Story Structure Ideas

Which of these story structures can be interpreted with your footage? Which seems already embedded in your topic? An effective way to develop a story is to visualize your film in terms its possible structure and place particular scenes or dialogue at key points.

  • Plunge in at a turning point, and then reverse the chronology to reveal the development of a situation
  • Provoke a question or uncertainty that the film pursues as an explanation
  • A competition or a substantial deadline
  • Linear chronology
  • Kaleidoscope of difference ways of interpreting the same events or topic
  • A series of juxtapositions + connections
  • String of pearls
  • Fishbone

Where to Start Editing?

While the editing workflow above provides an overall structure for your editing, you don’t have to start at the beginning of your movie! Here are some places you might begin to get that proverbial ball rolling.

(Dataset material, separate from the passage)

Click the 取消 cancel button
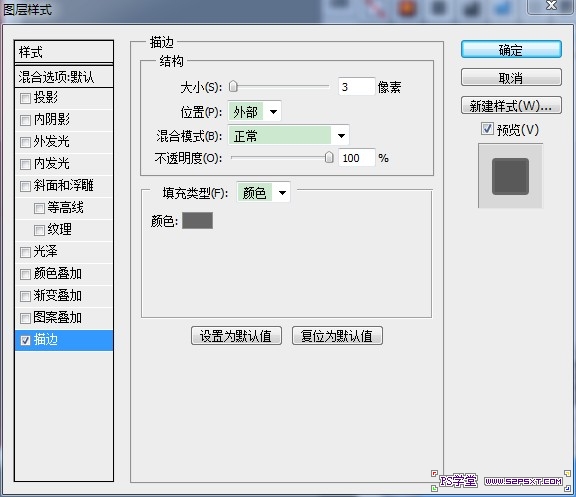This screenshot has height=497, width=576. pos(511,78)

  • Any potent, shot, scene, line, dialogue, or event that must be in the movie
  • A specific cut or edit that is a key turning point in the story
  • A meaningful juxtaposition
  • A transition from one scene to another
  • The inciting incident for the movie
  • Set up the context
  • The end.

Wherever you start, however, keep an open mind to new alternatives for stories and your film’s significance. Undoubtedly, the more you work with the footage on the timeline, the deeper and richer your own interpretations will become, and more possibilities for the story and its edited form will be revealed.